In the previous post, we discussed the first steps in AI training processes. In this post, we will look into the possible training phases when the Conversational AI is already up and running. In some ways, AI trainers are the parents of the chatbots. There needs to be skillful parenting in order for the child to grow up and lead a successful independent life. Chatbots behave in the same way. You do not want to underdo it and not particularly overdo it either. We have found out that training and analyzing about 10% of the monthly discussions will be sufficient for the positive evolution of a conversational AI. Efforts lower than that might not paint full picture of the current situation. On the other hand, overtraining can lead to data imbalance, which could cause unwanted biases and inaccuracy in the decision-making.
People frequently think that AI training might end up being too time consuming. This is not the case. Training 1000-2000 phrases or individual customers inputs every month would be sufficient for a typical chatbot, that processes approximately 20,000 conversations per month. This can be usually done in a few days. Especially, if you have a simple phrase and intent matching tool available.
Furthermore, AI can learn from live chat software and can be trained with it. So, every time a live agent is working, the chatbot gets a little bit smarter. The virtual assistant is always next to the live agent, offering most likely answers that could be easily used by the human agent. In this manner, AI enables live agents to be quicker and receives intent matching accuracy in return.

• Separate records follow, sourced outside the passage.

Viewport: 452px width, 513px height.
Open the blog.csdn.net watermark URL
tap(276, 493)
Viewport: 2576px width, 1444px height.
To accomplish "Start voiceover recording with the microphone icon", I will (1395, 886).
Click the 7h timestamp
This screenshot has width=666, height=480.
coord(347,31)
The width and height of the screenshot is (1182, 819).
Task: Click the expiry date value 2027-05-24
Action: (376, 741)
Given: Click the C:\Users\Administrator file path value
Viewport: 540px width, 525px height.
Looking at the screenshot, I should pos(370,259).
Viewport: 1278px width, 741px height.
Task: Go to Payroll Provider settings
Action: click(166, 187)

In addition to training, equally important is to analyze the chatbot’s performance. The most obvious way of measuring it would be to calculate the percentage of correct predictions from total analyzed phrases and compare changes over time. For example, if I analyze 1000 bot predictions and validate 700 of them, we can assume that the chatbot currently understands intents correctly 70% of the time. While linking unique phrases to topics, one should also try to understand which topics or groups of topics are troublesome for the AI. This allows to quickly implement new topics to the system. Moreover, the analysis should include latest trends in the ways people ask questions or demand answers.
For example, take a look at the picture of our AI training tool below. Trainers can easily pick the dates from where the data will be displayed. From there they can check the chatbot’s ability to match customer enquiries to correct topics and validate the accurate ones. When the predicted intent is false, correct option can be chosen from the dropdown menu. In some cases, ignore button should also be used. A phrase should be ignored if it is a duplicate or spam message. This helps to preserve AI’s intent matching accuracy and prevent additional work in later stages (such as training data cleaning).
Picture 1. AlphaAI Inbox training tool
Finally, bigger companies with complex customer service support systems need to closely think through the structure of their chatbot. It is vital to narrow down the total number of topics and group similar ones. A handy way to solve too many topics problem is to generate menus for big topic groups. Although, if a company still needs to have 1000 different topics and 100 phrases linked to every one of them, then the training data must be organized very precisely.
It is highly unlikely that every 100-phrase cluster (1 topic) contains only sentences unique to the said topic. Hypothetically, lets imagine a scenario where there are two topics. “Open an account” and “Order new card”. Both topics will most likely consist of multiple different variations of “I want to open an account”, “I need to reopen my account”, “I want to order a new plastic card”, “I lost my old card. I need to order a new one” et cetera. Keyword “account” will most likely point the AI to “Open an account” topic. Same goes for keyword “card”, which is specific enough for the AI to immediately recognize it as “Order new card” phrase. In this case, the other components of the sentences, such as “I want to” and “I need to” are irrelevant in the grand scheme of things, because the phrases include something unique in addition to those general components. Now imagine the situation with 1000 topics and overlapping training data. The accuracy will probably suffer if the bot needs to analyze phrases that seem to fit under many different topics. For this reason, we suggest having less training data and making sure that every character of it represents specific topics.